┌─ Page excerpt

Research involving human embryos is famously difficult and fraught with ethical quandaries, but a new synthetically derived model could open new doors in the study of infertility and birth defects.
The model comes from the Weizmann Institute of Science in Israel and follows years of research by labs around the world into producing a similar clump of cells. The team led by professor Jacob Hanna claims that their latest iteration is the most advanced so far and contains all the hallmarks of a human embryo that has grown inside a human womb for 14 days.
The advancement raises a host of ethical questions that the scientific world is just beginning to grapple with.
Scientists generally agree that experiments involving embryos should halt at 14 days, when major features such as the body shape and spinal cord begin to form. But most of the related scientific guidelines and national laws only apply to embryos derived from fertilized human eggs, not synthetic ones like Hanna’s.
Little is known about the early days of the human embryo, during which it develops all the organs needed to sustain human life.
“That first month is still largely a black box,” said Hanna in a statement. “Our complete stem-cell derived human embryo model offers an ethical and accessible way of peering into this box.”
To develop their unique clump of cells, Hanna’s team took stem cells from human skin and preexisting cultures and reverted them to a blank or “naïve” state. This aligned them with the cells generally found inside a seven-day-old embryo, at the time when it embeds itself in the womb.

└─
┌─ Data listing

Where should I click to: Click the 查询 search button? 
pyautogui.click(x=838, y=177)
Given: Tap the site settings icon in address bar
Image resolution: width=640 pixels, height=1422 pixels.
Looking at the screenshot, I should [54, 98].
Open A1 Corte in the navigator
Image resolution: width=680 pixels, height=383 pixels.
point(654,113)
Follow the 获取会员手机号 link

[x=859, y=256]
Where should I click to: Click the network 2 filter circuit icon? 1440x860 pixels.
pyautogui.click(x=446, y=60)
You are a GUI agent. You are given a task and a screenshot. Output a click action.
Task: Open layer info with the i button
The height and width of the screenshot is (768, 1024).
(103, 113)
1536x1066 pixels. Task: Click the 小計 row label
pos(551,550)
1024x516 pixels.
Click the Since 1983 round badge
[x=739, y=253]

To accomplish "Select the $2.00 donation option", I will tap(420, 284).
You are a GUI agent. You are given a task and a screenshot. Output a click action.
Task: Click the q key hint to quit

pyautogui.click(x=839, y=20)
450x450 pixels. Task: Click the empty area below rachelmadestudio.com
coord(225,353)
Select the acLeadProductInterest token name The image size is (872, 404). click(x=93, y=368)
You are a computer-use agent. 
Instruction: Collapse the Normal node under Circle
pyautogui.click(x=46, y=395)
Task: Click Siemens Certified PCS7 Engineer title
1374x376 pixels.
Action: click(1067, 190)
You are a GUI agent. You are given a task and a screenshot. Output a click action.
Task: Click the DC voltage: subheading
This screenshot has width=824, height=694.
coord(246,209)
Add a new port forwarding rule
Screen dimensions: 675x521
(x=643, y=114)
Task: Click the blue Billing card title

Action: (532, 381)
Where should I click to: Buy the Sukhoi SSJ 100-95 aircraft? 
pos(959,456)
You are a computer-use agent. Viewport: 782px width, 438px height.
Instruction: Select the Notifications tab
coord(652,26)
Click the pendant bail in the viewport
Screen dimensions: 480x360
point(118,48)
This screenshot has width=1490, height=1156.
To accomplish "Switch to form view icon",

└─

_Task goal_
Retype the article on the synthetic human embryo model word for word, from start to finish. The rows have nothing to do with this.

_Exercise solution_
Research involving human embryos is famously difficult and fraught with ethical quandaries, but a new synthetically derived model could open new doors in the study of infertility and birth defects.
The model comes from the Weizmann Institute of Science in Israel and follows years of research by labs around the world into producing a similar clump of cells. The team led by professor Jacob Hanna claims that their latest iteration is the most advanced so far and contains all the hallmarks of a human embryo that has grown inside a human womb for 14 days.
The advancement raises a host of ethical questions that the scientific world is just beginning to grapple with.
Scientists generally agree that experiments involving embryos should halt at 14 days, when major features such as the body shape and spinal cord begin to form. But most of the related scientific guidelines and national laws only apply to embryos derived from fertilized human eggs, not synthetic ones like Hanna’s.
Little is known about the early days of the human embryo, during which it develops all the organs needed to sustain human life.
“That first month is still largely a black box,” said Hanna in a statement. “Our complete stem-cell derived human embryo model offers an ethical and accessible way of peering into this box.”
To develop their unique clump of cells, Hanna’s team took stem cells from human skin and preexisting cultures and reverted them to a blank or “naïve” state. This aligned them with the cells generally found inside a seven-day-old embryo, at the time when it embeds itself in the womb.